[Python-Dev] Re: Unicode debate

Just van Rossum just@letterror.com
Fri, 28 Apr 2000 18:51:03 +0100


[GvR, on string.encoding ]
>Marc-Andre took this idea a bit further, but I think it's not
>practical given the current implementation: there are too many places
>where the C code would have to be changed in order to propagate the
>string encoding information,

I may miss something, but the encoding attr just travels with the string
object, no? Like I said in my reply to MAL, I think it's undesirable to do
*anything* with the encoding attr if not in combination with a unicode
string.

>and there are too many sources of strings
>with unknown encodings to make it very useful.

That's why the default encoding must be settable as well, as Fredrik suggested.

>Plus, it would slow down 8-bit string ops.

Not if you ignore it most of the time, and just pass it along when
concatenating.

>I have a better idea: rather than carrying around 8-bit strings with
>an encoding, use Unicode literals in your source code.

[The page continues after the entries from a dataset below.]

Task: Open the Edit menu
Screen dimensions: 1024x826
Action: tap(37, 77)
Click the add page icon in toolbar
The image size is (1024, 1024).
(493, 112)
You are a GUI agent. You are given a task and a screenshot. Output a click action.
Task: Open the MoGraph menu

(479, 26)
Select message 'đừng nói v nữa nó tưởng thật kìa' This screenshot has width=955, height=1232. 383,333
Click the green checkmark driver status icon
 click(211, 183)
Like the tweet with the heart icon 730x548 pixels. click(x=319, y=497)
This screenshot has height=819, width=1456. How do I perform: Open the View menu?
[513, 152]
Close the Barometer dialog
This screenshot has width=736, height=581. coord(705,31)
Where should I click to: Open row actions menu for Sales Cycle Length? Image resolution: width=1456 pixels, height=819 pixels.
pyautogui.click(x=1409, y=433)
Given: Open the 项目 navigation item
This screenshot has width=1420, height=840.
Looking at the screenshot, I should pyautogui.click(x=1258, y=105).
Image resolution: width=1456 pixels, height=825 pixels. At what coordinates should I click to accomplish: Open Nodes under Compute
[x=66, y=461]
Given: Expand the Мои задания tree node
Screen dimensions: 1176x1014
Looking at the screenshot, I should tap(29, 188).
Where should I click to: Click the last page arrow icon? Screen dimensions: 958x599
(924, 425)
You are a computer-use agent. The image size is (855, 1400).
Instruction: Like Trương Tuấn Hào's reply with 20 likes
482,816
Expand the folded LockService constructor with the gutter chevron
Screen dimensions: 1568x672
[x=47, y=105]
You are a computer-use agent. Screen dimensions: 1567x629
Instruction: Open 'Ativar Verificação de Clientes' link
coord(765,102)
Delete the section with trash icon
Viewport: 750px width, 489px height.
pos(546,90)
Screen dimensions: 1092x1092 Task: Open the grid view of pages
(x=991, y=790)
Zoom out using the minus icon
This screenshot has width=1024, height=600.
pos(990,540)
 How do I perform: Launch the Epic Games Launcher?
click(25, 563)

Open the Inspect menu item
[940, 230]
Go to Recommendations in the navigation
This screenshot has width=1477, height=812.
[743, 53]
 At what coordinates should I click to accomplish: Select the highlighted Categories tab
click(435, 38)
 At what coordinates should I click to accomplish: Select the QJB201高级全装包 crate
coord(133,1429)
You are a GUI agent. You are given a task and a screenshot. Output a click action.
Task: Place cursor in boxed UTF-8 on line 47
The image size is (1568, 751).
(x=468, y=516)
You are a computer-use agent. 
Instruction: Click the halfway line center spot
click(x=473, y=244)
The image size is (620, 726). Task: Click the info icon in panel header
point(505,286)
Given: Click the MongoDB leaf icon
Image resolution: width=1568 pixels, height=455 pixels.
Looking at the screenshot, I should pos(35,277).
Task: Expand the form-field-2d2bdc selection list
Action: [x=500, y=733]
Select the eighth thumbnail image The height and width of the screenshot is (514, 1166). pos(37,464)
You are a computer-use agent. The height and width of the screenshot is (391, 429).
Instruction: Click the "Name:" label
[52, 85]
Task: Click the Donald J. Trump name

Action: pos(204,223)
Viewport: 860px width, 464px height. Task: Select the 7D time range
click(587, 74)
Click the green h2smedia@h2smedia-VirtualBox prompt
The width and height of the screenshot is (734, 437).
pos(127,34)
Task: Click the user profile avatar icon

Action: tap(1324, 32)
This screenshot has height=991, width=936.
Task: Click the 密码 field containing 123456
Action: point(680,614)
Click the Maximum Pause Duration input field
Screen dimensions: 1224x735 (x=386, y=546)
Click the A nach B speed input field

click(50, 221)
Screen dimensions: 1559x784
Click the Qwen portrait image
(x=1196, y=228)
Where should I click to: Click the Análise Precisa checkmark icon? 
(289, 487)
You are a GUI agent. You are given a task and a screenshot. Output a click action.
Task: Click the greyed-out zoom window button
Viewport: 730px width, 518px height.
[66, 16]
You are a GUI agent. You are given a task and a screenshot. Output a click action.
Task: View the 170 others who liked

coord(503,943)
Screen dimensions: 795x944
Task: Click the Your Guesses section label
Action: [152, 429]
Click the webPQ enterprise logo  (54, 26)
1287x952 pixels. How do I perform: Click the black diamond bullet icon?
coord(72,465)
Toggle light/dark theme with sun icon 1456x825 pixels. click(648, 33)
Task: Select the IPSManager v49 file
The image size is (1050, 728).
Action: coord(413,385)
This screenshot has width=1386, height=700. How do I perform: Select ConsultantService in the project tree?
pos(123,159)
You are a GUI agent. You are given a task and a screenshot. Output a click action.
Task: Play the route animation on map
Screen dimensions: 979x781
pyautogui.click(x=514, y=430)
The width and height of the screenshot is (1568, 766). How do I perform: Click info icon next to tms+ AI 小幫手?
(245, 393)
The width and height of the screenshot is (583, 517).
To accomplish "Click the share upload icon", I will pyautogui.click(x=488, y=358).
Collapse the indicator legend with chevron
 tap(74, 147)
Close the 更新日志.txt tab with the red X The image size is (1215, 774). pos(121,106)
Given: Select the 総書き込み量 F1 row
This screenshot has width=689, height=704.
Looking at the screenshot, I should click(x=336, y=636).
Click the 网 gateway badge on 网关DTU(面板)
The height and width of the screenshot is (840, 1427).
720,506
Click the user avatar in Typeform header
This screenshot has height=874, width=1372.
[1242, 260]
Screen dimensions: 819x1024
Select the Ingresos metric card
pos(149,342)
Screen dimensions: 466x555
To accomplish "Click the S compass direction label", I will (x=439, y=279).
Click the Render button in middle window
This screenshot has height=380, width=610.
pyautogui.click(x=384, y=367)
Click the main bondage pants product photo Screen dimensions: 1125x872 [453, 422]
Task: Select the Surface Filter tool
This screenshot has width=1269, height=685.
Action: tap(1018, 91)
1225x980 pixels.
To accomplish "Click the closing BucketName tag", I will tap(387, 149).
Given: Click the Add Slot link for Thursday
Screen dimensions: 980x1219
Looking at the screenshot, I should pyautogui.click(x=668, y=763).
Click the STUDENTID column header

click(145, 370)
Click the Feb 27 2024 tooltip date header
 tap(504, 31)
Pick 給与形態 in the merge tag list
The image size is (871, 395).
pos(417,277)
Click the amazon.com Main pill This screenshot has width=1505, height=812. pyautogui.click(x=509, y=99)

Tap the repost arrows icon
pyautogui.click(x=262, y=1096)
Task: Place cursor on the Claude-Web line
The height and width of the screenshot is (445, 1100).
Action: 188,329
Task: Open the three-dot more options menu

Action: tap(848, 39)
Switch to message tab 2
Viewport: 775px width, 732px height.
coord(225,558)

Explain that to newbies... I guess is that they will want simple 8 bit
strings in their native encoding. Dunno.

>If the source
>encoding is known, these will be converted using the appropriate
>codec.
>
>If you object to having to write u"..." all the time, we could say
>that "..." is a Unicode literal if it contains any characters with the
>top bit on (of course the source file encoding would be used just like
>for u"...").

Only if "\377" would still yield an 8-bit string, for binary goop...

Just